Les Sambas, professionnels 2018 : les participants et les organisateurs satisfaits de la 5ème édition



Débuté avec faste il y a une semaine, la 5ème édition du séminaire d’échanges de compétences «Sambas professionnels» a pris fin samedi sur une note de satisfaction générale. Car le moins que l’on puisse dire, c’est que cette (désormais) grande messe du donner et du recevoir a tenu toutes ses promesses. En atteste les propos élogieux tenus par chacun des participants sur cet événement qui a «plus que comblé» leurs attentes.

Sept ateliers ont constitué les Sambas professionnels de cette année. A savoir : «Audio visuel et réalisation», «Mobaday», «Développement personnel et leadership», «Médias, Sports et production», «Réussir sa communication à l’ère du numérique», «Comment créer et réussir votre petite entreprise», «Culture et enjeu du développement», et «Reconversion sportive». Des ateliers animés par des professionnels à l’expertise incontestée.

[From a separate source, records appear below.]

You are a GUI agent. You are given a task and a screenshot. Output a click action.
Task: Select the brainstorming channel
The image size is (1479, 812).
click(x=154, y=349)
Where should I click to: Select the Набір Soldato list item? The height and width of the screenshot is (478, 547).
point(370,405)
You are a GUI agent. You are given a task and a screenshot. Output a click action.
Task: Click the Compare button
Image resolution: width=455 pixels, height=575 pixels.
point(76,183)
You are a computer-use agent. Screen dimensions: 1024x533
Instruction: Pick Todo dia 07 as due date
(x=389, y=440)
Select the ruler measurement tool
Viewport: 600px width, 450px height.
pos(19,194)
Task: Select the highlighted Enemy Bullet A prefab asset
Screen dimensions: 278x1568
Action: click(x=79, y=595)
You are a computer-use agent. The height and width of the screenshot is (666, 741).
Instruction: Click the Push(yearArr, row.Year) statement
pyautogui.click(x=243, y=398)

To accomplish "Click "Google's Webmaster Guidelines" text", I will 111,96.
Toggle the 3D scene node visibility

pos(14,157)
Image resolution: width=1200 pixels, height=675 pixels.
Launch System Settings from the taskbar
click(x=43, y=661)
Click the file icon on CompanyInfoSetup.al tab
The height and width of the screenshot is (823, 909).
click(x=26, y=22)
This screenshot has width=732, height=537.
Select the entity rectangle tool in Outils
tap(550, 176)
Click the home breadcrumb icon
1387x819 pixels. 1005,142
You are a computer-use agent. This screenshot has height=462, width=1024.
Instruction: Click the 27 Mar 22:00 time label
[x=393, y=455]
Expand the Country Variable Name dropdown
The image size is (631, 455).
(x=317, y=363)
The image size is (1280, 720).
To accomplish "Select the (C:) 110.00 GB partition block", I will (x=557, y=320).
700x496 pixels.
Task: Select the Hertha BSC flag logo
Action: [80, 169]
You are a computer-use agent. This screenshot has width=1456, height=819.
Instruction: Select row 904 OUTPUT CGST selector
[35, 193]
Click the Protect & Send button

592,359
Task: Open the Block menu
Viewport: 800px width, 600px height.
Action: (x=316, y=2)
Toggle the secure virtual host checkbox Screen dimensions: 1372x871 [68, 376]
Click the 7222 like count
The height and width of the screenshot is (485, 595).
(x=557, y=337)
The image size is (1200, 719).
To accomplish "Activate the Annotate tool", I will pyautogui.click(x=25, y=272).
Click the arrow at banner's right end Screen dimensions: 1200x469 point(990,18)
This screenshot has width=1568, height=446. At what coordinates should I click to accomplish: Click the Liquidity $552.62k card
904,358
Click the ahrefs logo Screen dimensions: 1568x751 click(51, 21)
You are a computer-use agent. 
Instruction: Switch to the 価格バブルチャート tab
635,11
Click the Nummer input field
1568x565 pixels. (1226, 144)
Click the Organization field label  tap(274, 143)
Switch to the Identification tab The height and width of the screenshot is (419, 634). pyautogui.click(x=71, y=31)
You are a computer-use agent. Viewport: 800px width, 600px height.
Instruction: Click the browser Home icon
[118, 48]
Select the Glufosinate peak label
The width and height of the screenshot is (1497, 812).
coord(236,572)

C’est le cas du parrain de cette 5ème édition des Sambas, le saxophoniste Manu Dibango. Pape Diouf (ancien président de l’Olympique de Marseille), Amobé Meveghe (fondateur  d’Ubinews), et Martin Camus Mimb (journaliste sportif de renom), sont quelques-uns de ces autres formateurs.

L’initiatrice du projet, Josiane Matene Delongueur, a elle aussi dit sa grande joie de voir ce séminaire s’inscrire dans la durée. Ce qui est pour elle, une preuve de la perpétuelle amélioration des Samabs professionnels. «Je pense que depuis la première édition jusqu’à aujourd’hui, le nombre de participants n’a cessé d’évoluer, tout comme les intervenants, et les pointures qui ont parrainé cet événement. Pour la présente édition, plus de 165 participants sont sortis avec l’envie de ne plus jamais s’arrêter dans la vie. Depuis la première édition, c’est 650 jeunes Gabonais que nous avons formés. Je suis pleinement satisfaite».

Et Josiane Matene de terminer, à propos de «l’esprit Sambas» qu’elle et les siens entendent véhiculer au cours de ces moments : «Nos jeunes ont soif de ce type d’échanges. Sur le terrain on leur fait croire qu’il faut avoir un nom pour réussir. Mais les Sambas professionnels, c’est cette réponse que nous leur donnons en disant : C’est par le travail qu’on peut réussir sa vie». La remise des attestations aux participants a clos cette 5ème  édition des Sambas professionnels.